● **WHAT YOU ARE ASKED TO DO**
Below are records; reproduce exactly the lines from the one that has "Image resolution: width=1280" through the one that has "Click the 781907011@zoomcrc.com SIP link", ends included, and nothing more.

--- DATA Enclosed Below ---

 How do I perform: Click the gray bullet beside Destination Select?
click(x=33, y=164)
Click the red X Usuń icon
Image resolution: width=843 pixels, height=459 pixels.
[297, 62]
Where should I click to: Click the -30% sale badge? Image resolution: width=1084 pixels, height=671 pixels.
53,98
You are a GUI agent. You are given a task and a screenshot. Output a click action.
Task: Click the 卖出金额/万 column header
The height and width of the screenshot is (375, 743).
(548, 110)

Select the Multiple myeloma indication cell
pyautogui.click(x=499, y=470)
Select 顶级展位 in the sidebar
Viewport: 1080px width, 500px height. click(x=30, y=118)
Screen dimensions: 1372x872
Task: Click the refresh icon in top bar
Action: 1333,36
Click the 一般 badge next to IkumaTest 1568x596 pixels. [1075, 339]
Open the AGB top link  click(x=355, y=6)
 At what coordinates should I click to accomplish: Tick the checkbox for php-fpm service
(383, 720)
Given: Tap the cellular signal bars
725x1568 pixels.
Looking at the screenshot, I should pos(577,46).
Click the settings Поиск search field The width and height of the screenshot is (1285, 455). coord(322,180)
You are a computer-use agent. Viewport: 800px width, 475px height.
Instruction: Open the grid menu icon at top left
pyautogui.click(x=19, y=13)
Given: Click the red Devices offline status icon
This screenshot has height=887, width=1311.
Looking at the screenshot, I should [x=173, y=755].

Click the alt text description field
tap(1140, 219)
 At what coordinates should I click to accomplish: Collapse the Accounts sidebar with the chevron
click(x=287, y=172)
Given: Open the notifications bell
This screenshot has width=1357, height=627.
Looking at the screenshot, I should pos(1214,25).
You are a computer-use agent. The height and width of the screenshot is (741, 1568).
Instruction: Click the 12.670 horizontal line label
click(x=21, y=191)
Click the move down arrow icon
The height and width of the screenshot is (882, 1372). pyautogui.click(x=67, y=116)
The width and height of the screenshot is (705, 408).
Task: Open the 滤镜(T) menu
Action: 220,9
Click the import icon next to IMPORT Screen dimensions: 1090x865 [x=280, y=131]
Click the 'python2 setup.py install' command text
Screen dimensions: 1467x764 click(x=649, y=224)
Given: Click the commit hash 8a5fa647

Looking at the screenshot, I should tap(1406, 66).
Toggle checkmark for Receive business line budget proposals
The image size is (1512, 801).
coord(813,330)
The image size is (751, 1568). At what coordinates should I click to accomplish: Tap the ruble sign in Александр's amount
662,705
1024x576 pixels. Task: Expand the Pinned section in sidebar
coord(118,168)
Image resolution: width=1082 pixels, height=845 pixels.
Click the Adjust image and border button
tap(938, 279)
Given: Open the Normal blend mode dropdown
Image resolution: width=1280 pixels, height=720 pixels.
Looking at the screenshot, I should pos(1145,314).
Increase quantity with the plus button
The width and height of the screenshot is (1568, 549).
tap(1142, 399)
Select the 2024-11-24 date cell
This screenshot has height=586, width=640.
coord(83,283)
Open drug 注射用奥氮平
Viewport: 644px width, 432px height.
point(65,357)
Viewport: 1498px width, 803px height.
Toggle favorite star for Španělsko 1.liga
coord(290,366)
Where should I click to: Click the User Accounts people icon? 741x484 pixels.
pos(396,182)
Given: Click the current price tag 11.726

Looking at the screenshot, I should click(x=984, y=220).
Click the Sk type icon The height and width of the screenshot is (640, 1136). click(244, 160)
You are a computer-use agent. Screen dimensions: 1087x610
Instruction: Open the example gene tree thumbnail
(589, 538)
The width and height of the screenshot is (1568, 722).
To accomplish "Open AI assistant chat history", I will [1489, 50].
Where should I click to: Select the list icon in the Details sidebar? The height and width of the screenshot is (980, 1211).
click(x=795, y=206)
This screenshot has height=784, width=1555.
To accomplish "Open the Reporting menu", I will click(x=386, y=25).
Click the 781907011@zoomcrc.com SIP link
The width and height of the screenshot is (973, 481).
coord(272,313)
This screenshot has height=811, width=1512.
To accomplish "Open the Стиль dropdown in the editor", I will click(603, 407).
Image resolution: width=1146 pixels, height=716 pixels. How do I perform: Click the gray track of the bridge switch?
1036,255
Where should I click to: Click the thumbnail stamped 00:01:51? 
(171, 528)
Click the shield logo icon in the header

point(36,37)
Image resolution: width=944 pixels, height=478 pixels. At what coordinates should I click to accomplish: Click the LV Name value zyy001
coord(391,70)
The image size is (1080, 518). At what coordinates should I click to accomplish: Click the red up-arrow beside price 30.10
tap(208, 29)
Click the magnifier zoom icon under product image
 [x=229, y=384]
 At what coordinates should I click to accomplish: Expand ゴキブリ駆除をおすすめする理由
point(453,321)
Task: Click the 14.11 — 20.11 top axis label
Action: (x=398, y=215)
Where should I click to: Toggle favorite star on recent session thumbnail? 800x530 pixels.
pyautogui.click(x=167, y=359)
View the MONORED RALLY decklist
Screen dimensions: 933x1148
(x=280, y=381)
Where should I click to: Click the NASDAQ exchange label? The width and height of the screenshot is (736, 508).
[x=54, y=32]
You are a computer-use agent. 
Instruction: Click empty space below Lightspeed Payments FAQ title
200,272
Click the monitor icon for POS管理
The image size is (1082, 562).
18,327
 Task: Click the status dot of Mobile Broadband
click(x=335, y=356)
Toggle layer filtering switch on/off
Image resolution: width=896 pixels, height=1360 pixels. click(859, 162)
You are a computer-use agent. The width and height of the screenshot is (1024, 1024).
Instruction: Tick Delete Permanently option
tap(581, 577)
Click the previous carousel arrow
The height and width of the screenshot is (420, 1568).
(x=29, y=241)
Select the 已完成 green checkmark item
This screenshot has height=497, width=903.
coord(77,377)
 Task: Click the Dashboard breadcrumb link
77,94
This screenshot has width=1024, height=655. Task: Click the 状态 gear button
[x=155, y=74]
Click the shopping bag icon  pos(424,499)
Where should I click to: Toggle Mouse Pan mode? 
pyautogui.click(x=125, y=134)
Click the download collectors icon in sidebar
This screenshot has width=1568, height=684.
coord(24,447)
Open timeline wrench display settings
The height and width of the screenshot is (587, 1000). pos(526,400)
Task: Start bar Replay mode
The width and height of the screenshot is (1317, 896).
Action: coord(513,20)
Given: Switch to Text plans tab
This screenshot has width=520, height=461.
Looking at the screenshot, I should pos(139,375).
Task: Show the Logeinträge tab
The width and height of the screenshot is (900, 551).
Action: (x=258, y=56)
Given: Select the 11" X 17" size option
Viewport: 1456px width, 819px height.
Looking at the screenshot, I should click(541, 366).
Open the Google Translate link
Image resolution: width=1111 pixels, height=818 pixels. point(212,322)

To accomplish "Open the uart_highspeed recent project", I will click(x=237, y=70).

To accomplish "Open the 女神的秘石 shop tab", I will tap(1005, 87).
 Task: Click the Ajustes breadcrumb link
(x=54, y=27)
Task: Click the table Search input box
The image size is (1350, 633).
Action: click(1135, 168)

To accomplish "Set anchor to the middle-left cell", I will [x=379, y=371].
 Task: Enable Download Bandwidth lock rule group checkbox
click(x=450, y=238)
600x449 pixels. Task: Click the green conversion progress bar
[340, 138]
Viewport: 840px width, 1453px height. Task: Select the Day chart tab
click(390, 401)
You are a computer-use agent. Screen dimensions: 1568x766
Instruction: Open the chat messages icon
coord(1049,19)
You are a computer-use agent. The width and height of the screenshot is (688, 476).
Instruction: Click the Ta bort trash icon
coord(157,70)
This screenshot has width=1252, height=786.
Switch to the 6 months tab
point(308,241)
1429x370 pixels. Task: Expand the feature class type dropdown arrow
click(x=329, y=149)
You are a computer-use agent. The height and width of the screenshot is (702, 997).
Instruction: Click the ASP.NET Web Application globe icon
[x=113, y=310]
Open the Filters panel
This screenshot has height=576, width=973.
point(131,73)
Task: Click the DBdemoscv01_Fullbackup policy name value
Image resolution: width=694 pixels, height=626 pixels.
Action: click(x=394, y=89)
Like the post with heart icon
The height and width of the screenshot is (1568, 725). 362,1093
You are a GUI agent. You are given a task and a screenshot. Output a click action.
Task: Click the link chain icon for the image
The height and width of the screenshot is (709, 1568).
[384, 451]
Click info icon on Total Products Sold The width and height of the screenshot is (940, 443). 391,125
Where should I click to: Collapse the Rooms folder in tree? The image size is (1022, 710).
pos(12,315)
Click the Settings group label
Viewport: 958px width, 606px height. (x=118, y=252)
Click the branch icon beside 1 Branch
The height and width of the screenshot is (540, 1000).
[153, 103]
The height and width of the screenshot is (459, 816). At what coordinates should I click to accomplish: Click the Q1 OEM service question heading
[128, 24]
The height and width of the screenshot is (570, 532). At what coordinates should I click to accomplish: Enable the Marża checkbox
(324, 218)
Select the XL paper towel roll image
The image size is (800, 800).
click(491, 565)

--- End of Enclosed DATA ---

● **RESPONSE**
Image resolution: width=1280 pixels, height=720 pixels.
Looking at the screenshot, I should pos(1145,314).
Increase quantity with the plus button
The width and height of the screenshot is (1568, 549).
tap(1142, 399)
Select the 2024-11-24 date cell
This screenshot has height=586, width=640.
coord(83,283)
Open drug 注射用奥氮平
Viewport: 644px width, 432px height.
point(65,357)
Viewport: 1498px width, 803px height.
Toggle favorite star for Španělsko 1.liga
coord(290,366)
Where should I click to: Click the User Accounts people icon? 741x484 pixels.
pos(396,182)
Given: Click the current price tag 11.726

Looking at the screenshot, I should click(x=984, y=220).
Click the Sk type icon The height and width of the screenshot is (640, 1136). click(244, 160)
You are a computer-use agent. Screen dimensions: 1087x610
Instruction: Open the example gene tree thumbnail
(589, 538)
The width and height of the screenshot is (1568, 722).
To accomplish "Open AI assistant chat history", I will [1489, 50].
Where should I click to: Select the list icon in the Details sidebar? The height and width of the screenshot is (980, 1211).
click(x=795, y=206)
This screenshot has height=784, width=1555.
To accomplish "Open the Reporting menu", I will click(x=386, y=25).
Click the 781907011@zoomcrc.com SIP link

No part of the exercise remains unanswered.